WHAT IS NEEDED: Copy out each line of the material exactly. Pictures do not belong in the copy.
——————
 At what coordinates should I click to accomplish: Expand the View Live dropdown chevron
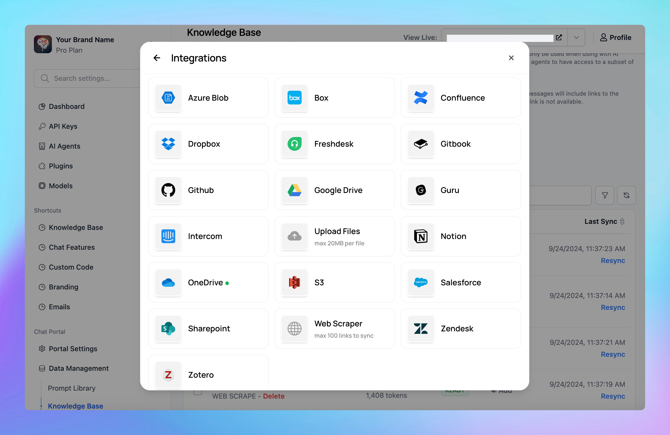pos(576,38)
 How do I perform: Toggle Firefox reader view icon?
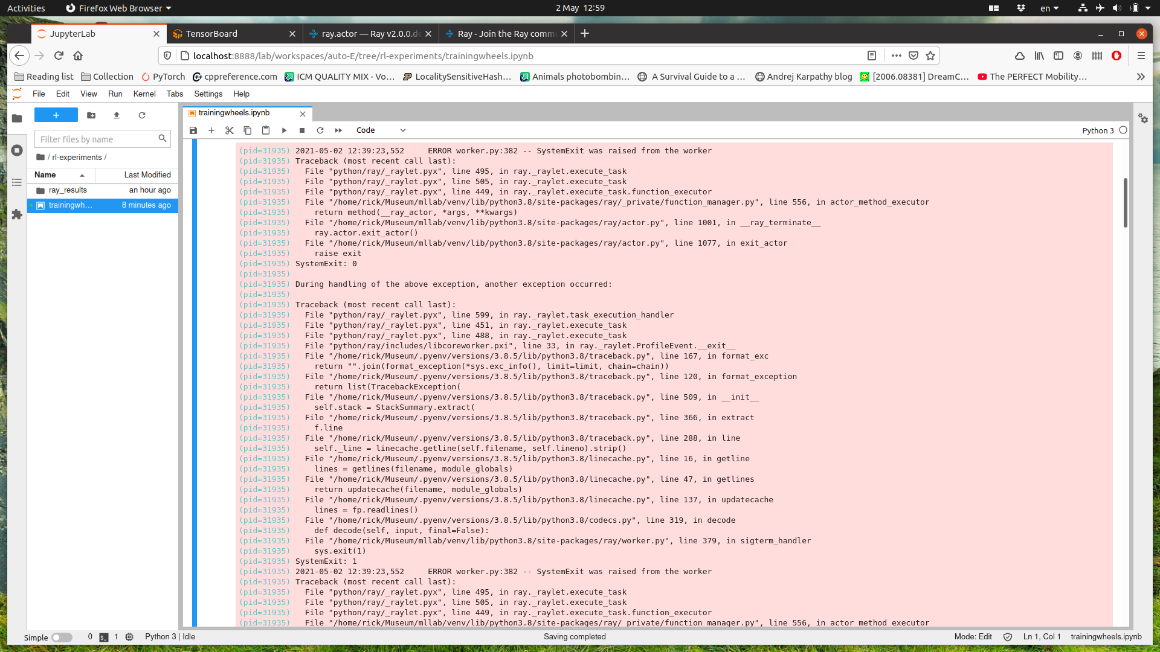pos(871,56)
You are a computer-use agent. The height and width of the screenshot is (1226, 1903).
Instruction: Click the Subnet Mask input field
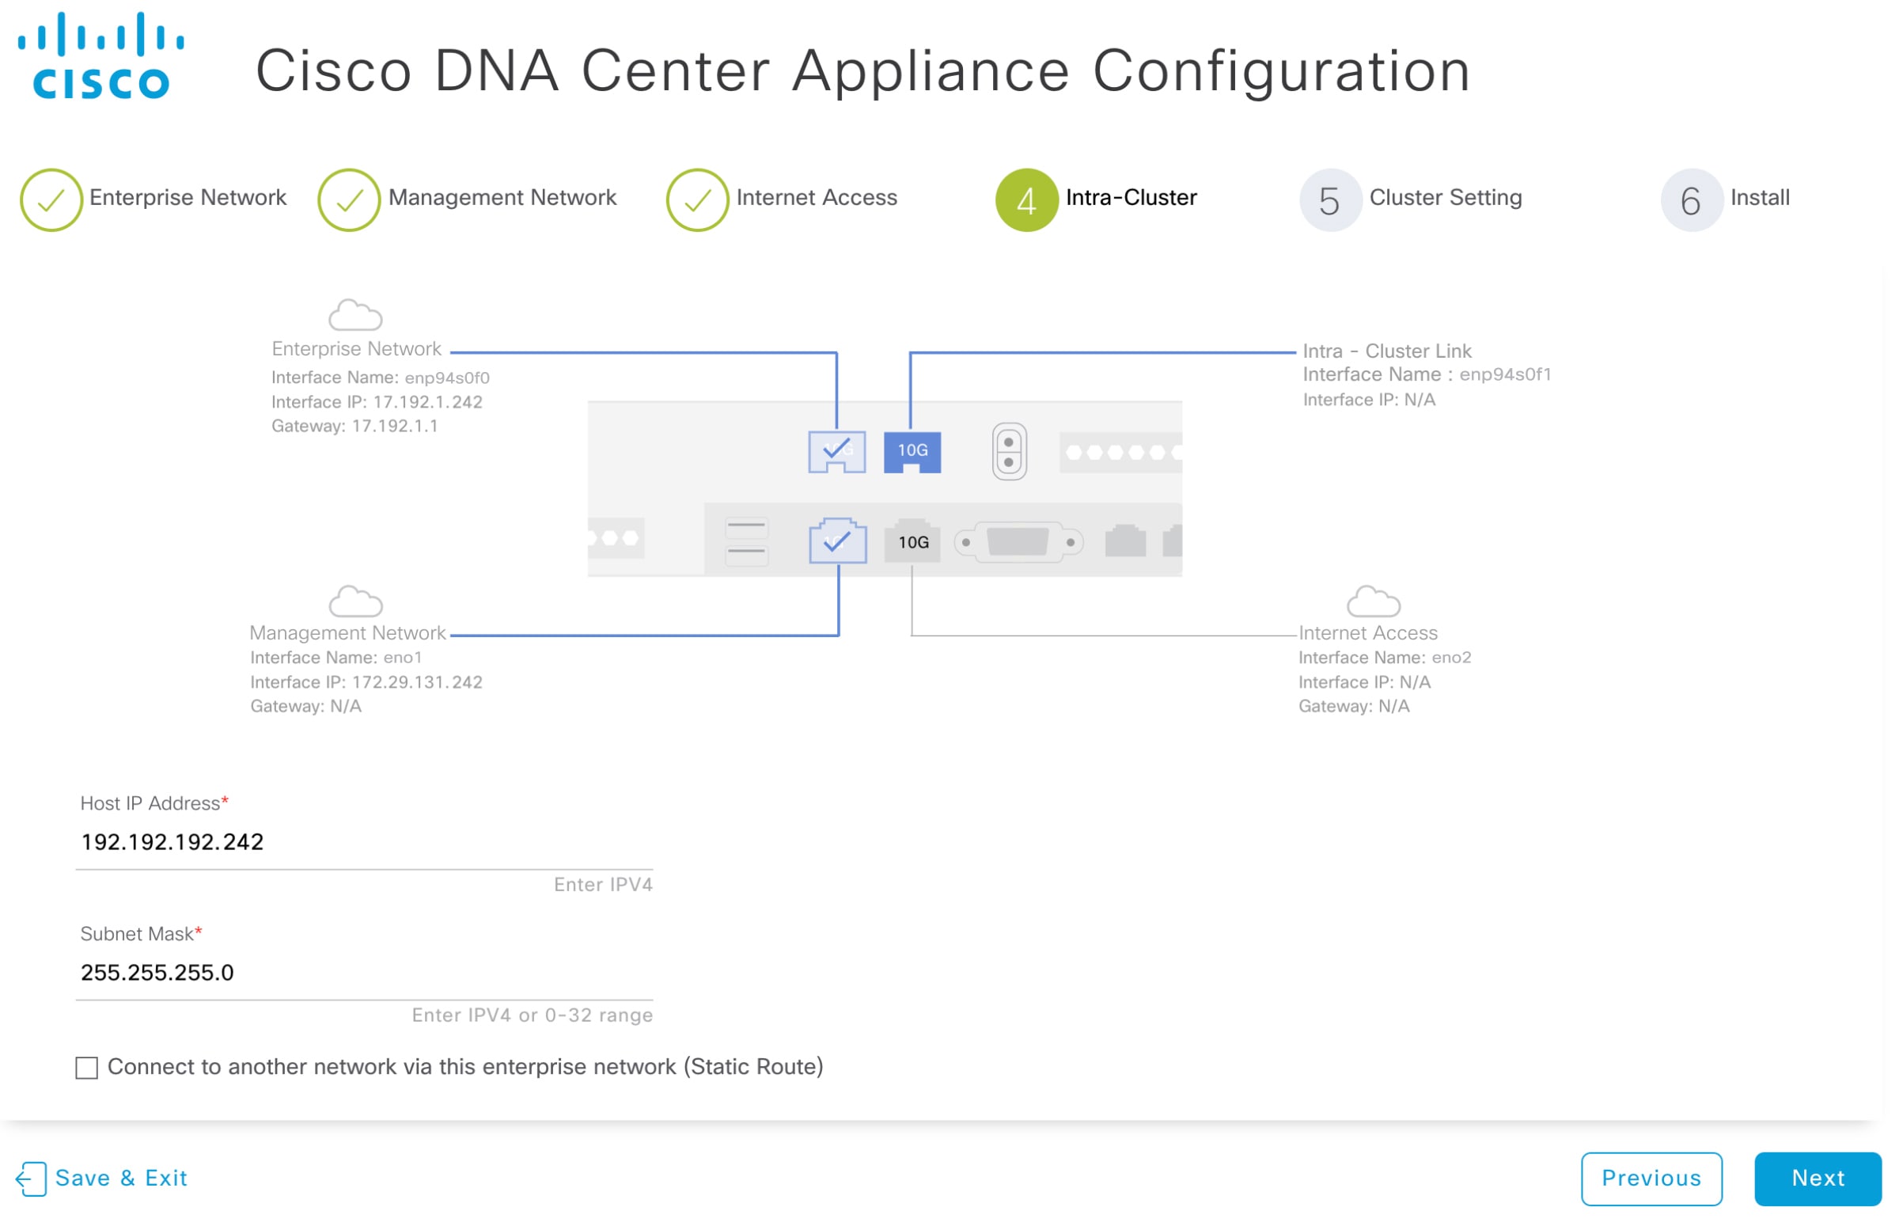click(365, 974)
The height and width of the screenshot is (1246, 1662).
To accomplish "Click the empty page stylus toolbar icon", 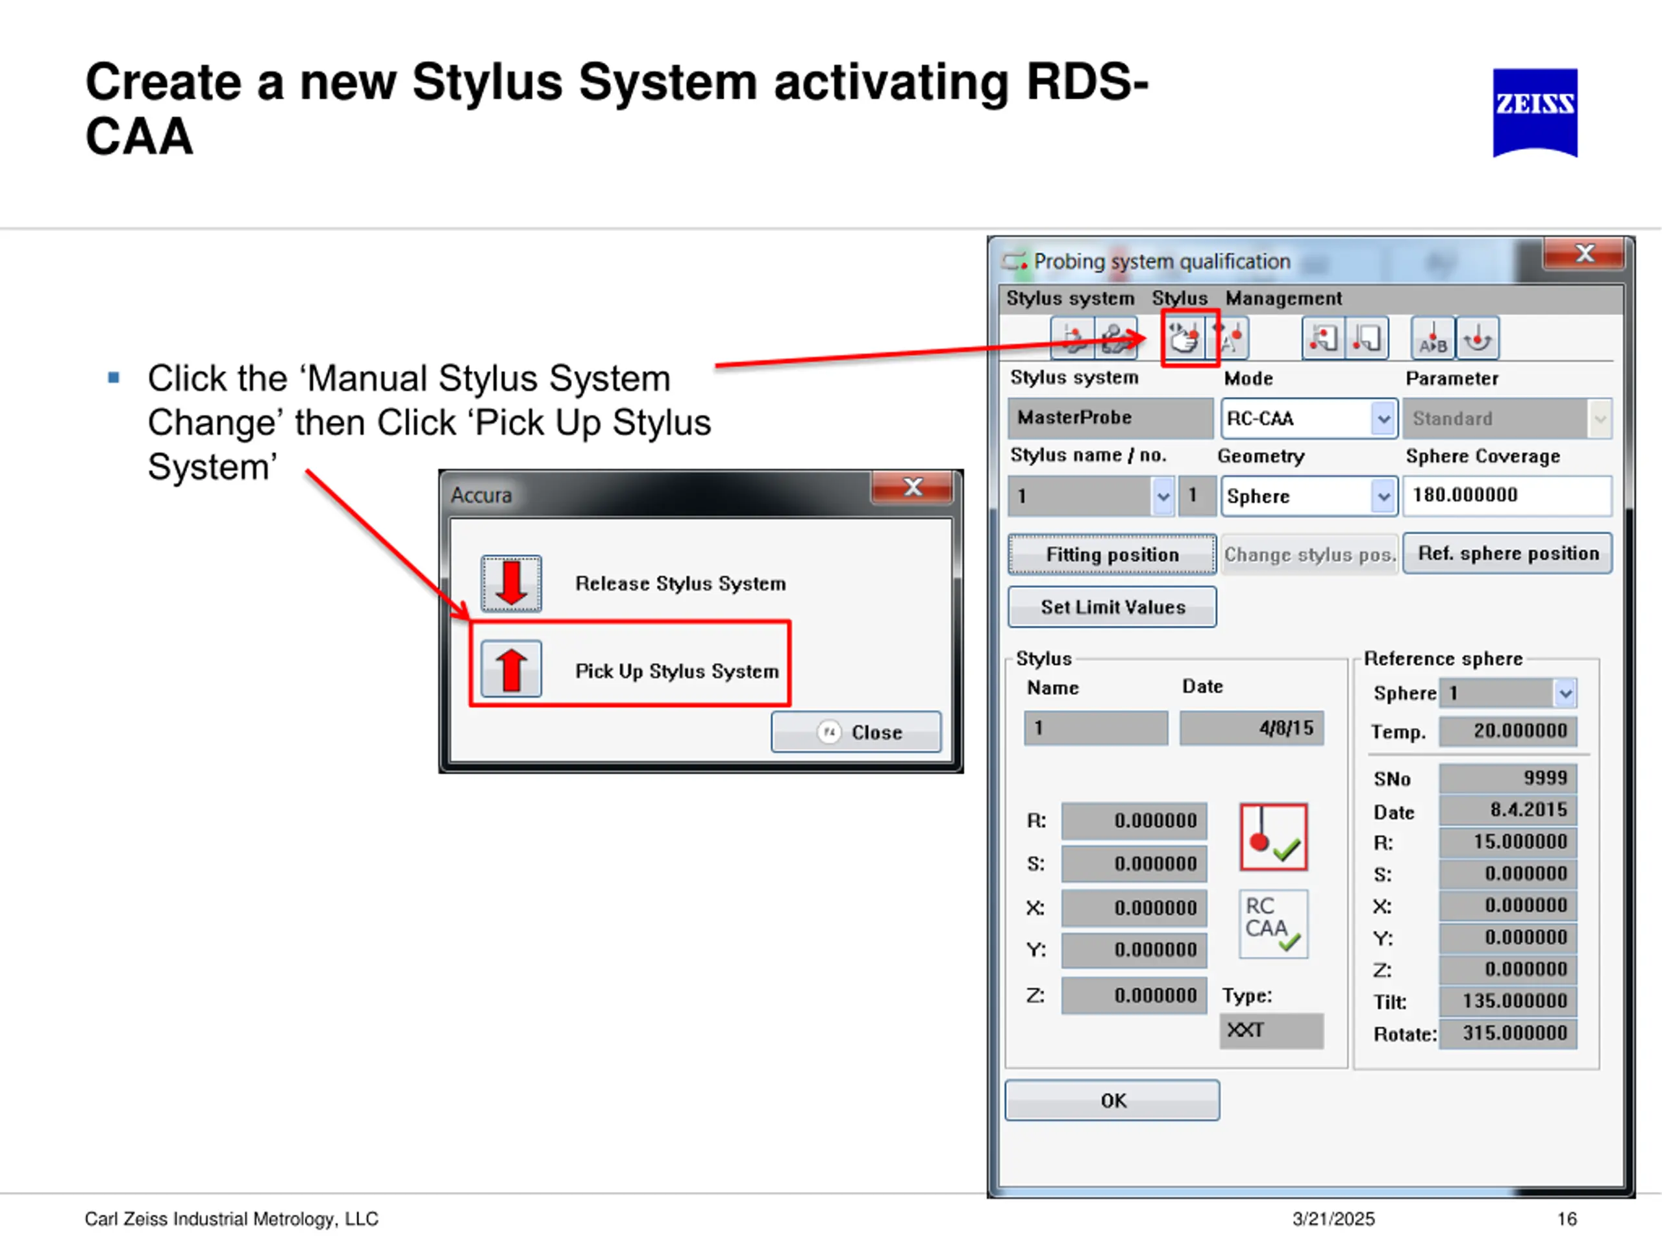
——————
RESPONSE BOX:
 At what coordinates should I click to accomplish: Expand the View Live dropdown chevron
pos(576,38)
 How do I perform: Toggle Firefox reader view icon?
pos(871,56)
You are a computer-use agent. The height and width of the screenshot is (1226, 1903).
Instruction: Click the Subnet Mask input field
click(365, 974)
The height and width of the screenshot is (1246, 1662).
To accomplish "Click the empty page stylus toolbar icon", 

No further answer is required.